Make an exact transcript of the lines in the data below, starting with the one containing "A post shared by Jade" and going on through the one containing "News & Analysis (132, 272)", with both included and the pictures left out.

====== DATA FOR THIS TASK ======

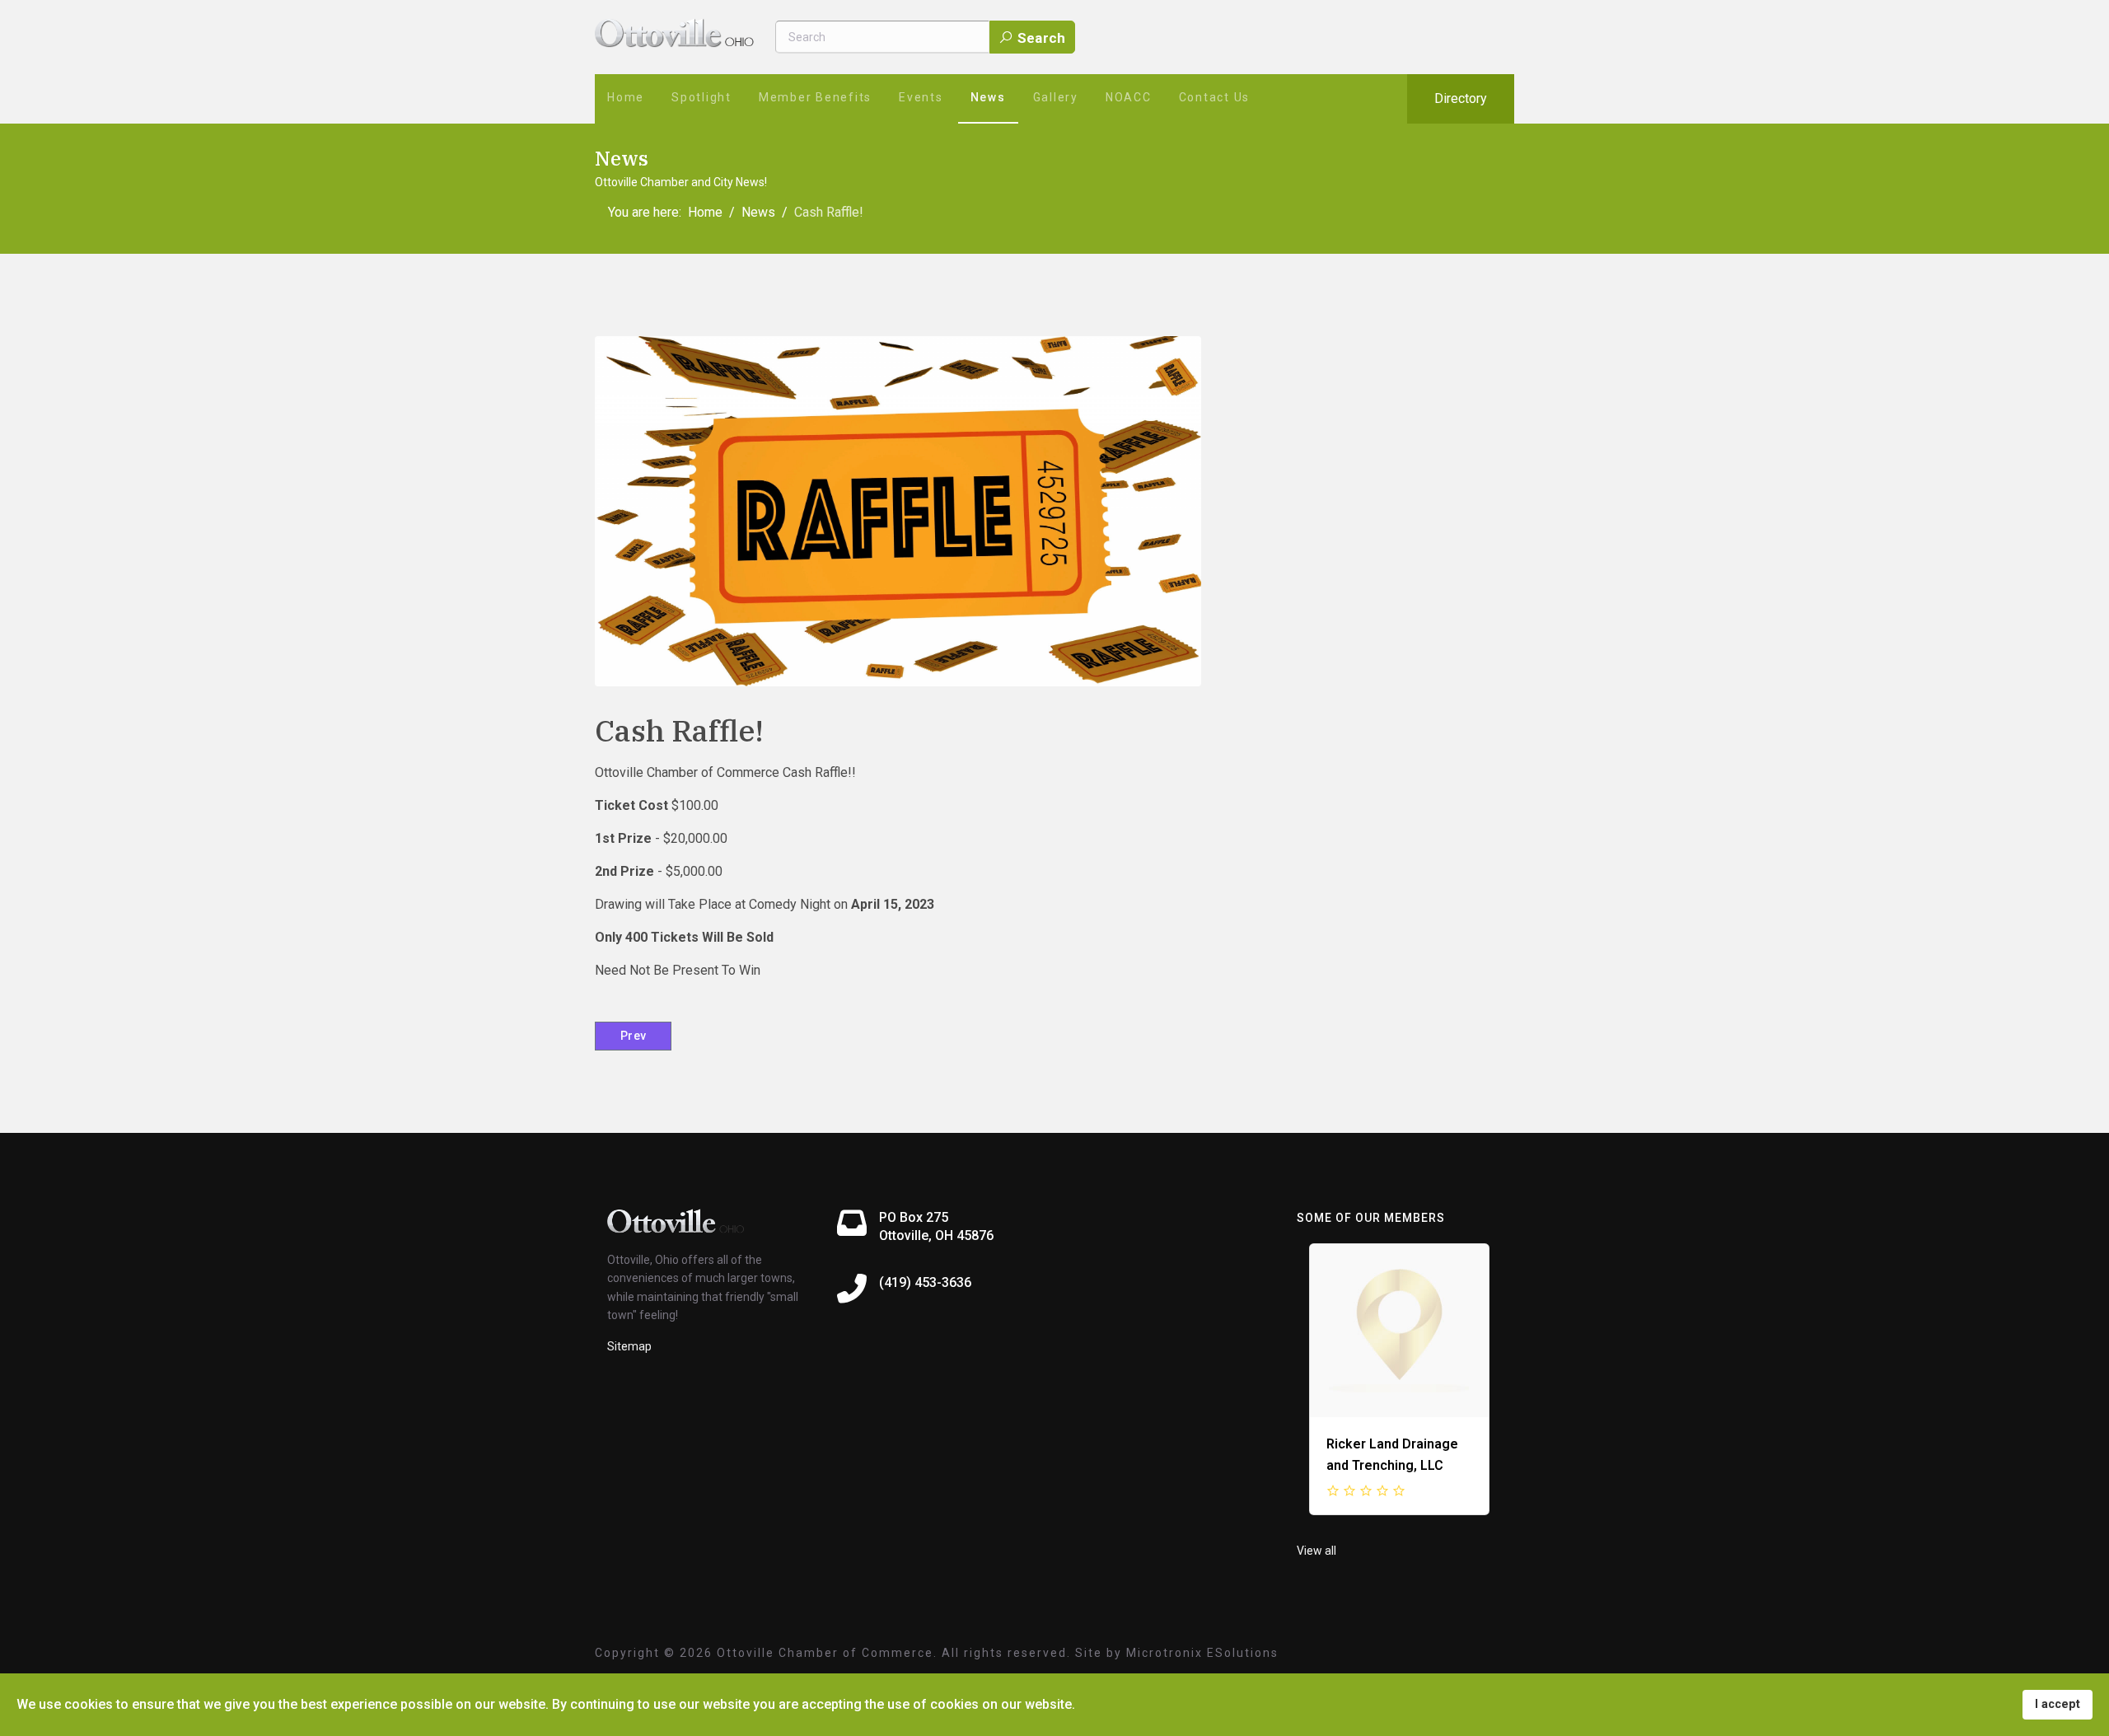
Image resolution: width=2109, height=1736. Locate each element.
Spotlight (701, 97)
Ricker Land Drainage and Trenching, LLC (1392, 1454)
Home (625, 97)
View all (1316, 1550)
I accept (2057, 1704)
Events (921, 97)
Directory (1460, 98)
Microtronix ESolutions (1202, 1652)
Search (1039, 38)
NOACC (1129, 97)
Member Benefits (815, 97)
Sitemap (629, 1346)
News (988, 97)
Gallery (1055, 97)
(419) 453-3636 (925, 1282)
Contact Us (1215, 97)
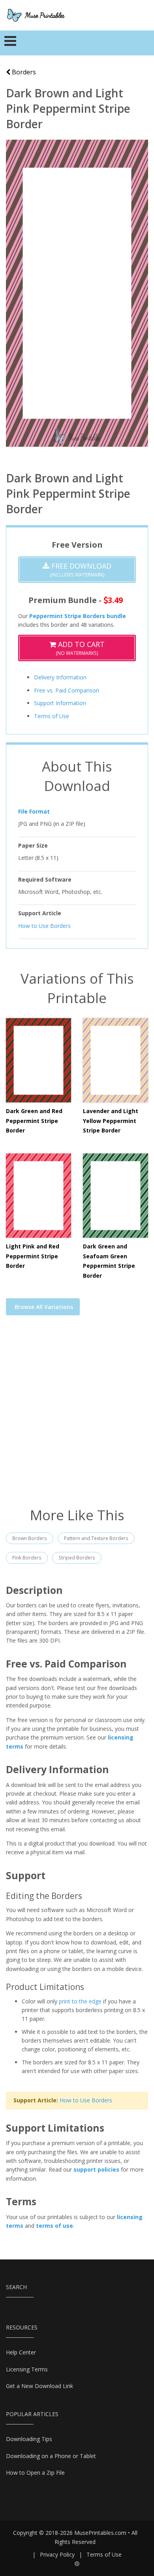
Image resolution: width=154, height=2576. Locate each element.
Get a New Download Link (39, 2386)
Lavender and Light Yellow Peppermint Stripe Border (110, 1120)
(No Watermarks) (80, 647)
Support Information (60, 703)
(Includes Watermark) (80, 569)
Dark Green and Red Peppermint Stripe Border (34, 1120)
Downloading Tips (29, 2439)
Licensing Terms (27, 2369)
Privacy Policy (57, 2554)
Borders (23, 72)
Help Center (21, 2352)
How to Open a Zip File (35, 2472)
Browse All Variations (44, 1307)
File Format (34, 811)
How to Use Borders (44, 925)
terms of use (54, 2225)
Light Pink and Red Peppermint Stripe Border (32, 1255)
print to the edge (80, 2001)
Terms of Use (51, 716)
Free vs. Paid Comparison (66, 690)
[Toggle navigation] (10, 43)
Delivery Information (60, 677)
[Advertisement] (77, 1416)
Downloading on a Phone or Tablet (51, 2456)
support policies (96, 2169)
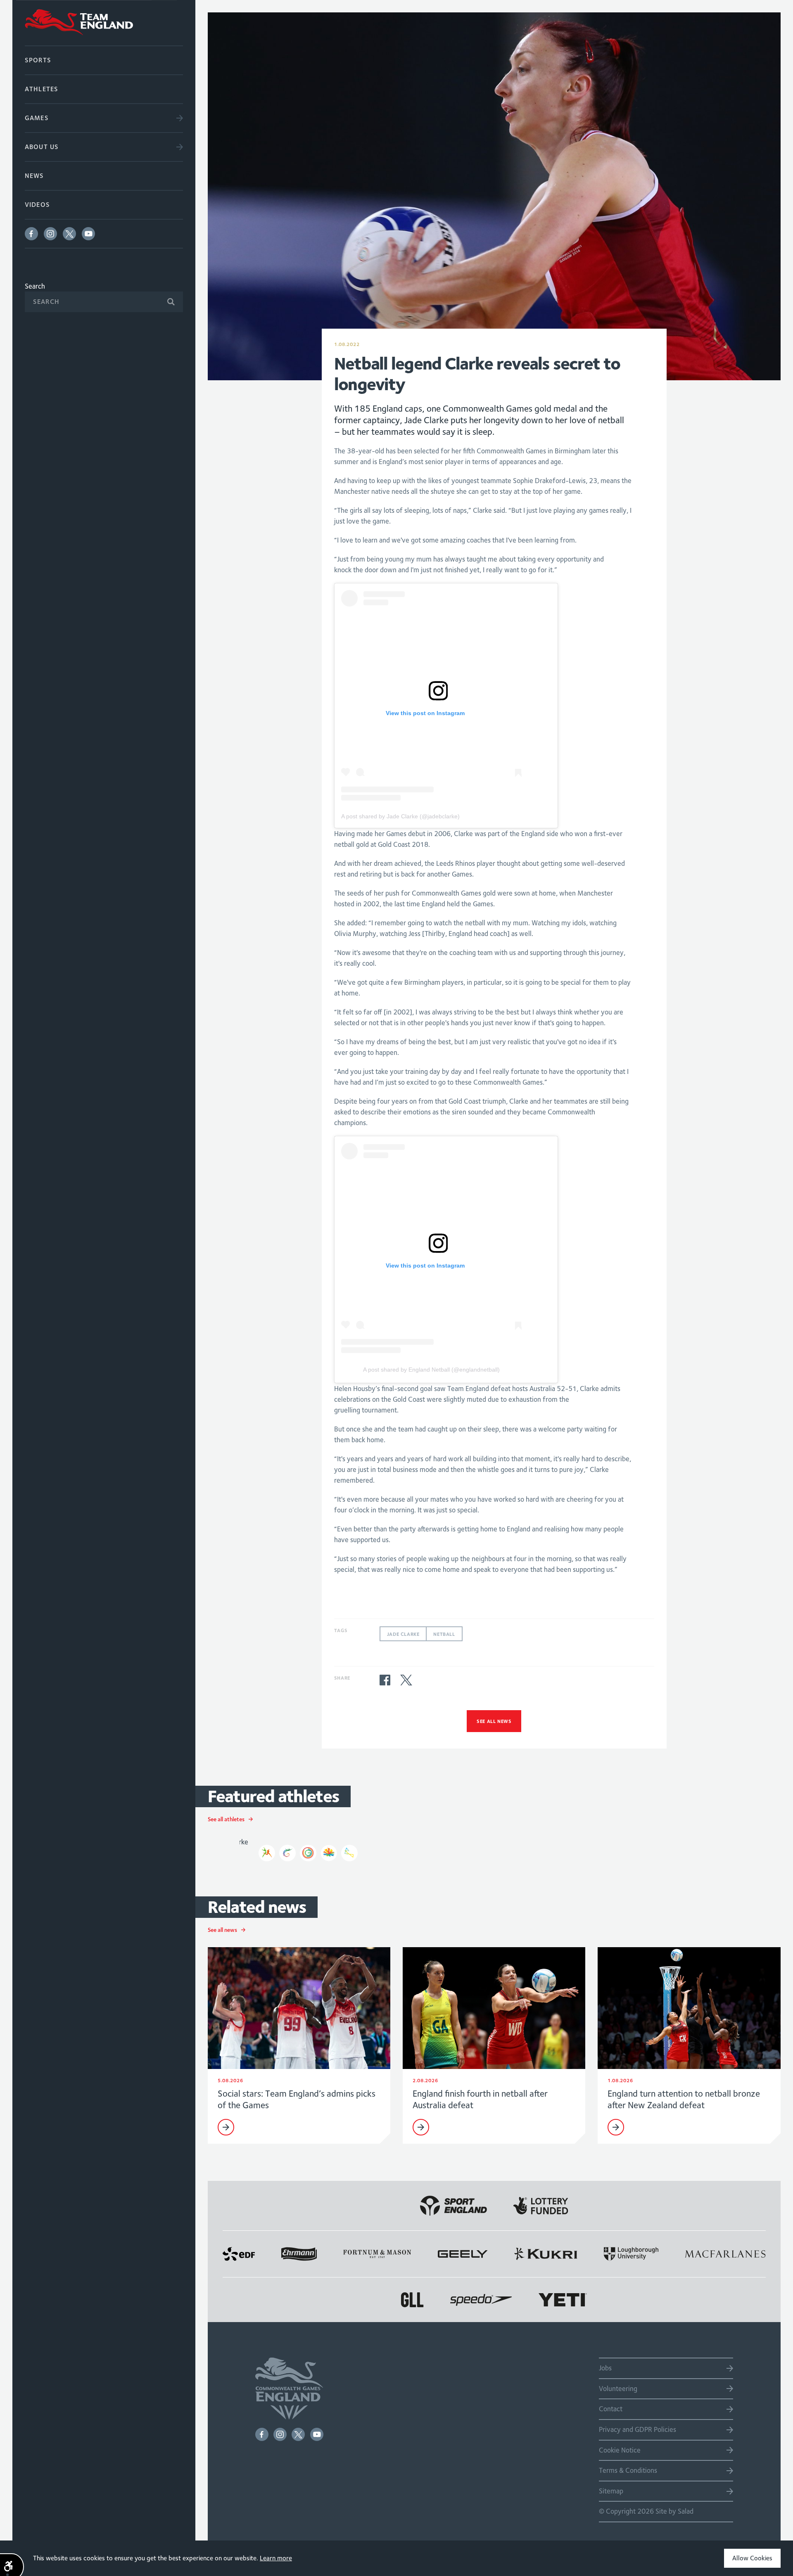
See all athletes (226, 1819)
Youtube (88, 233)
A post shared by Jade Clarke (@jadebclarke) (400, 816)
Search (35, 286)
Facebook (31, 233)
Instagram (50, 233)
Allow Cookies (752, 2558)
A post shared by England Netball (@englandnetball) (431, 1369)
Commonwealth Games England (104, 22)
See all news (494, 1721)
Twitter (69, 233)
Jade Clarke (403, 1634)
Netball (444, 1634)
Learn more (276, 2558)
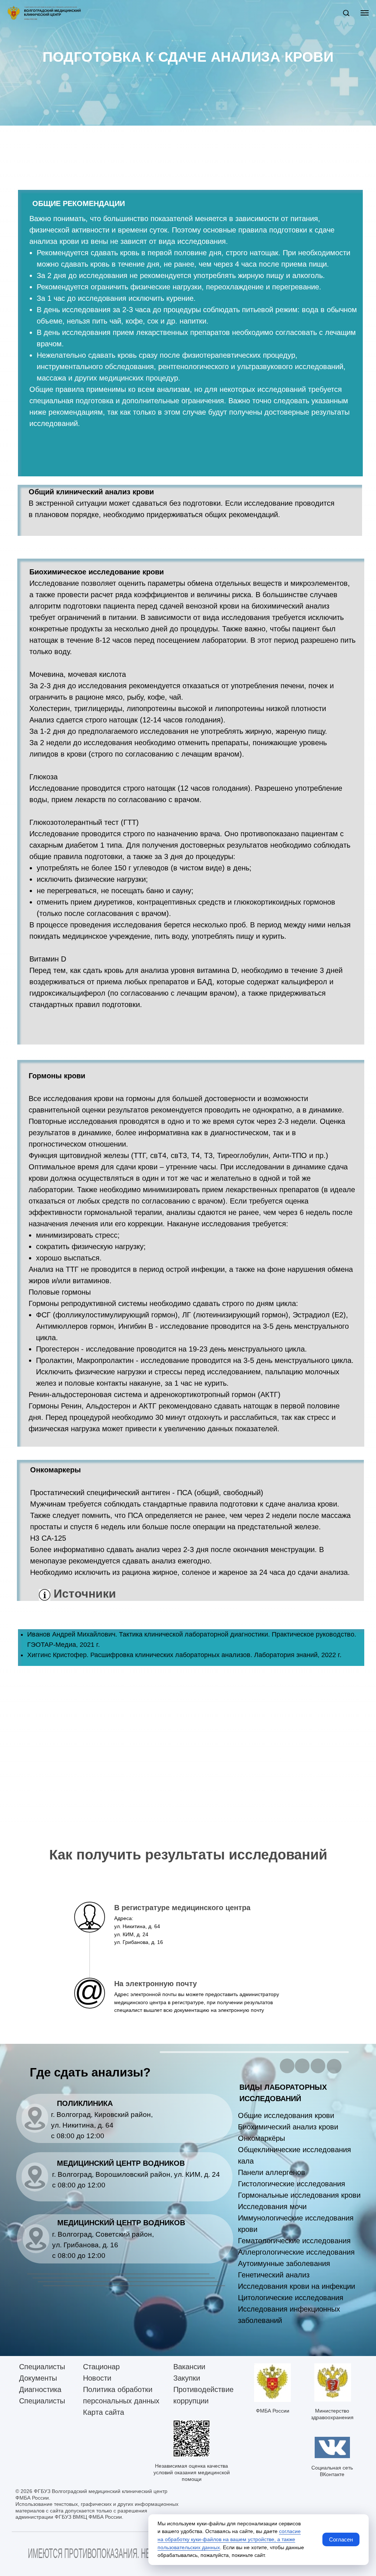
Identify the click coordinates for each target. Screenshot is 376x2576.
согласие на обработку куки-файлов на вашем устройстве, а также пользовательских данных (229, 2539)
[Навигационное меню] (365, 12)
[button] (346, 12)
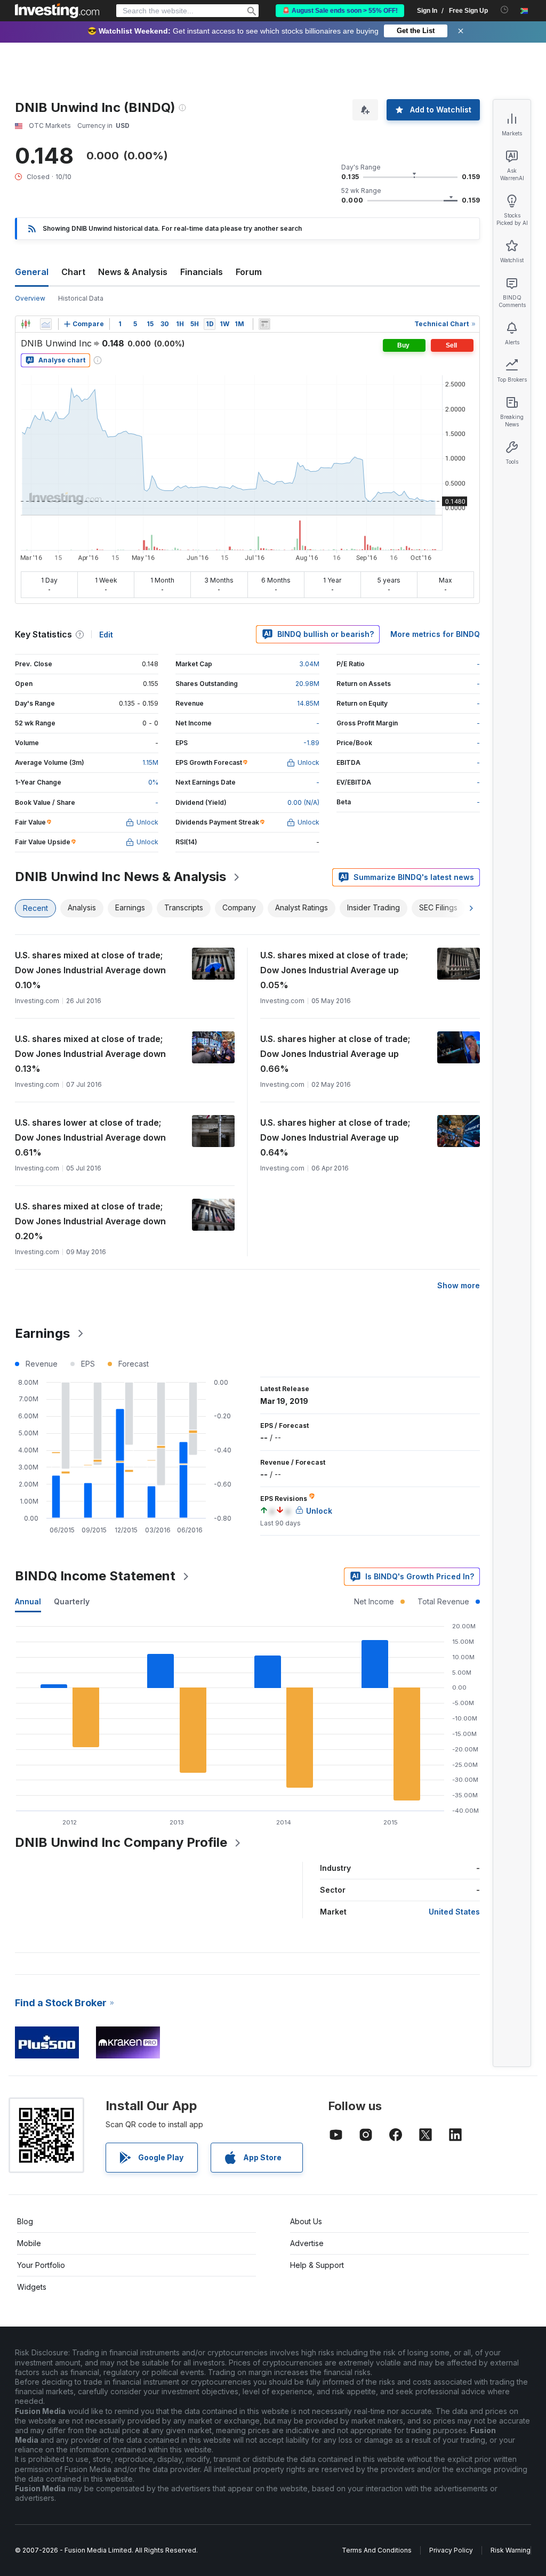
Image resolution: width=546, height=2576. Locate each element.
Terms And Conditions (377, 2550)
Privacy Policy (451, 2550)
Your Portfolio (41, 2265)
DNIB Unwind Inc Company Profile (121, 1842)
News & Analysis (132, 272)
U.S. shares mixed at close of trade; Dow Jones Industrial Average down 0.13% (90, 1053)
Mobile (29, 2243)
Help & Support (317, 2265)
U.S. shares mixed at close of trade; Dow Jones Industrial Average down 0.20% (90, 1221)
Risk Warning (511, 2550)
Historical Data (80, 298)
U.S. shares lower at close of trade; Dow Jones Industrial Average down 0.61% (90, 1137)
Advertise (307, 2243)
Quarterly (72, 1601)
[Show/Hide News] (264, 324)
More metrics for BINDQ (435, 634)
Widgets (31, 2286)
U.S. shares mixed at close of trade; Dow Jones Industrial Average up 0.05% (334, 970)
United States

======

### SOLUTION FOR THIS TASK
A post shared by Jade Clarke (@jadebclarke) (400, 816)
Search (35, 286)
Facebook (31, 233)
Instagram (50, 233)
Allow Cookies (752, 2558)
A post shared by England Netball (@englandnetball) (431, 1369)
Commonwealth Games England (104, 22)
See all news (494, 1721)
Twitter (69, 233)
Jade Clarke (403, 1634)
Netball (444, 1634)
Learn more (276, 2558)
Identify the click coordinates for each target. Screenshot is 376x2576.
согласие на обработку куки-файлов на вашем устройстве, а также пользовательских данных (229, 2539)
[Навигационное меню] (365, 12)
[button] (346, 12)
Image resolution: width=546, height=2576. Locate each element.
Terms And Conditions (377, 2550)
Privacy Policy (451, 2550)
Your Portfolio (41, 2265)
DNIB Unwind Inc Company Profile (121, 1842)
News & Analysis (132, 272)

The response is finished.